El Mesías y Tales continuaron su diálogo al abrigo de una higuera, entre el muro de enredaderas que rodeaba el templo.

—Todos tienen riqueza, pero ninguno quiere trabajar; qué extraña anarquía es esta —inquirió Tales.

—Querido Tales —murmuró el Mesías—, nada puedo hacer; hice lo que me pediste, y ahora todos se adoran a sí mismos y a su oro, hasta tal punto que esto les vale la perdición. ¿O acaso, como filósofo, podéis ofrecerme una solución a tal contingencia?

—Es curioso —dijo Tales—. Ahora somos nosotros los portadores de estas hogazas de pan los hombres más ricos de la ciudad. Pero se me ocurre que todos vuelvan a sus trabajos, solo que esta vez cada uno haga libremente aquello para lo que se cree preparado.

Una lluvia intensa trajo agua a los depósitos y las fuentes.

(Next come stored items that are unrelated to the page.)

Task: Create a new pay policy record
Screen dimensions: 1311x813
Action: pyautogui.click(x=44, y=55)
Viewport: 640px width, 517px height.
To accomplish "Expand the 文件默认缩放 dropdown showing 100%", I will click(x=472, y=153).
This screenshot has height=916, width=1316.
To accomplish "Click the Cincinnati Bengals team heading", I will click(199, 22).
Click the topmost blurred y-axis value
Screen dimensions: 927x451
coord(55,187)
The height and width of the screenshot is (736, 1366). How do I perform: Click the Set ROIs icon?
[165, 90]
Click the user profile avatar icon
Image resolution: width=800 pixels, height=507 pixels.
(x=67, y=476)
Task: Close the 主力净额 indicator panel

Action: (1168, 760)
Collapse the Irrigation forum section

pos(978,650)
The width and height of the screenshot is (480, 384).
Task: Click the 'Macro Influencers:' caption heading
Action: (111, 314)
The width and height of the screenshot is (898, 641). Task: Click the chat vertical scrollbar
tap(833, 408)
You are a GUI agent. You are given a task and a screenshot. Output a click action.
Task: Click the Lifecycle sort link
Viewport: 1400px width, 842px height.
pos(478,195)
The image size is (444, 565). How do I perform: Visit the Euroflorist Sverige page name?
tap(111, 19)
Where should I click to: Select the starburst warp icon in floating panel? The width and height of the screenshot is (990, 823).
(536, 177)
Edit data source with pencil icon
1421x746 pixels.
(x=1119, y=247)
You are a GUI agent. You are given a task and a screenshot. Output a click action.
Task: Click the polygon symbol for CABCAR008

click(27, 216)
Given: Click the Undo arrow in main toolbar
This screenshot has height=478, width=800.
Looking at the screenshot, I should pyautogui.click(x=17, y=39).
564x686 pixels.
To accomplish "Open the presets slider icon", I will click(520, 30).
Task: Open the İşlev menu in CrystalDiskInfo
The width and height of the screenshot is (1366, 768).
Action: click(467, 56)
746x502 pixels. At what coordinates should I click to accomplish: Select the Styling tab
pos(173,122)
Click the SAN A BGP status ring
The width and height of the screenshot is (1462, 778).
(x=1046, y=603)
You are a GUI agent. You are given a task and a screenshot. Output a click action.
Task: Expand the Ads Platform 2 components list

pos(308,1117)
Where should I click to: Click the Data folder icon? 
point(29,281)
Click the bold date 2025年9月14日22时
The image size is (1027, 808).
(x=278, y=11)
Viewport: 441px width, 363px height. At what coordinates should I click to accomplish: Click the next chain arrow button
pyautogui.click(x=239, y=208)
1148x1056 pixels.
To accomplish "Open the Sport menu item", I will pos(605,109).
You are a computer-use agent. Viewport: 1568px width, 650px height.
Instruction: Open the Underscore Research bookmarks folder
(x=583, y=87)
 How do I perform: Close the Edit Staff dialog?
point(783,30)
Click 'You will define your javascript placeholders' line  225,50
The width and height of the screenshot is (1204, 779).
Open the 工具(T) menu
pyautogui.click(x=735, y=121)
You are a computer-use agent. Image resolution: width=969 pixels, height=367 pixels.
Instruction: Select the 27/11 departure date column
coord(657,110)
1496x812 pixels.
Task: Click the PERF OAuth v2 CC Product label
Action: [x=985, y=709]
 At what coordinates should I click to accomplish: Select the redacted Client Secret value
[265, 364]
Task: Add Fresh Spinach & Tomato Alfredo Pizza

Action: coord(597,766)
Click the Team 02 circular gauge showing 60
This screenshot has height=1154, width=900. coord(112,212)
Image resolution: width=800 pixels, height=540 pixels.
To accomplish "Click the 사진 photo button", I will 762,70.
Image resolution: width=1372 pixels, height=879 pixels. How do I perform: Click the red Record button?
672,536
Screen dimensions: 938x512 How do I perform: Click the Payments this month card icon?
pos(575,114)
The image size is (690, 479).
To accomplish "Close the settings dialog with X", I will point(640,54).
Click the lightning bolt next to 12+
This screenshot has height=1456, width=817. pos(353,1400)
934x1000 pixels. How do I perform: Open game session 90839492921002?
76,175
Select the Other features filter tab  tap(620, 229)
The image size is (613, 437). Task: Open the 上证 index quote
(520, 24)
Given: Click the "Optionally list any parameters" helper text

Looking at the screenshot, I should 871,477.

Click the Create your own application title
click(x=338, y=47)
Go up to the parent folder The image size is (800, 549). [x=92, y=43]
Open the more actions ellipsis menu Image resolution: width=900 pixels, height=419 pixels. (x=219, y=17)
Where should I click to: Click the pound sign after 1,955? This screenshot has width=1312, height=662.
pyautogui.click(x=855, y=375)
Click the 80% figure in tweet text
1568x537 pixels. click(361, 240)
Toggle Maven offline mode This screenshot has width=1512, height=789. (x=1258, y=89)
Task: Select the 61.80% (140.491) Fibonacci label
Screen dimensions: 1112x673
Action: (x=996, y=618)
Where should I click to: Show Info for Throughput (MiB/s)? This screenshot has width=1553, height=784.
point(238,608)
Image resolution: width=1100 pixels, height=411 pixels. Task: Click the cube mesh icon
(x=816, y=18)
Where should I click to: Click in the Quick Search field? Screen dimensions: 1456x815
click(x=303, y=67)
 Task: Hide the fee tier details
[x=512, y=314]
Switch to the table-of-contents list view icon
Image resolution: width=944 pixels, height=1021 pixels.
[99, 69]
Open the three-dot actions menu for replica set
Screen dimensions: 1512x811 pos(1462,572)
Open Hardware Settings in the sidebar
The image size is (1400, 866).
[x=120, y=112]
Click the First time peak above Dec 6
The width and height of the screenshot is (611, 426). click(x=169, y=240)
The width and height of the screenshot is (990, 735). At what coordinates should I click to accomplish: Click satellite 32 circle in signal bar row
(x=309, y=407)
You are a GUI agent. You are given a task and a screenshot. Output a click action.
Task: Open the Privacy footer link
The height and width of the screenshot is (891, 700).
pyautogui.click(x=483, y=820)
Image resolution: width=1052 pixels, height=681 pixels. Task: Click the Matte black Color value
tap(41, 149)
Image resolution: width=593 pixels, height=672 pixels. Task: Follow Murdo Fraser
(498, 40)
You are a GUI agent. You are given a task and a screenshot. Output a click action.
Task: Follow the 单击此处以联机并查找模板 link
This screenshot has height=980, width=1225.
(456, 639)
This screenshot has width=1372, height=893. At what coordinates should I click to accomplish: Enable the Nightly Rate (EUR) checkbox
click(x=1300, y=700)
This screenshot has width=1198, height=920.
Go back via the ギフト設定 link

El Mesías y sus seguidores pusieron en marcha los molinos y los hornos de la ciudad, repartiendo pan para los acaudalados ciudadanos que pronto se vieron las caras en parlamento.

La nueva ley que proponía aquel filósofo griego, acompañante del Mesías, invitaba a todas las partes a ejercer su profesión sin prestar atención a la ganancia del otro, tan solo como una única familia, una gran familia que se gestionaría de forma natural, censurando el abuso con el peor de los castigos, el destierro.

—¿Cuál es la primera ley? —preguntaron algunos. Y tras un gesto categórico de Tales, este sentenció: la disolución de los mercados.

Acto seguido, el Mesías y sus seguidores irrumpieron en el patio principal e improvisaron una pira donde arrojar todos los enseres y artilugios que componían los tenderetes de los puestos ambulantes, generando una humareda visible desde el desierto y las heladas cumbres.

—¿Cuál será la nueva divisa de la ciudad a partir de ahora? ¿La nueva moneda que sirva para motivar a producir y canjear las mercancías? —preguntó Tales.

—La voluntad de servir; la nueva moneda será el honor —concluyó el Mesías.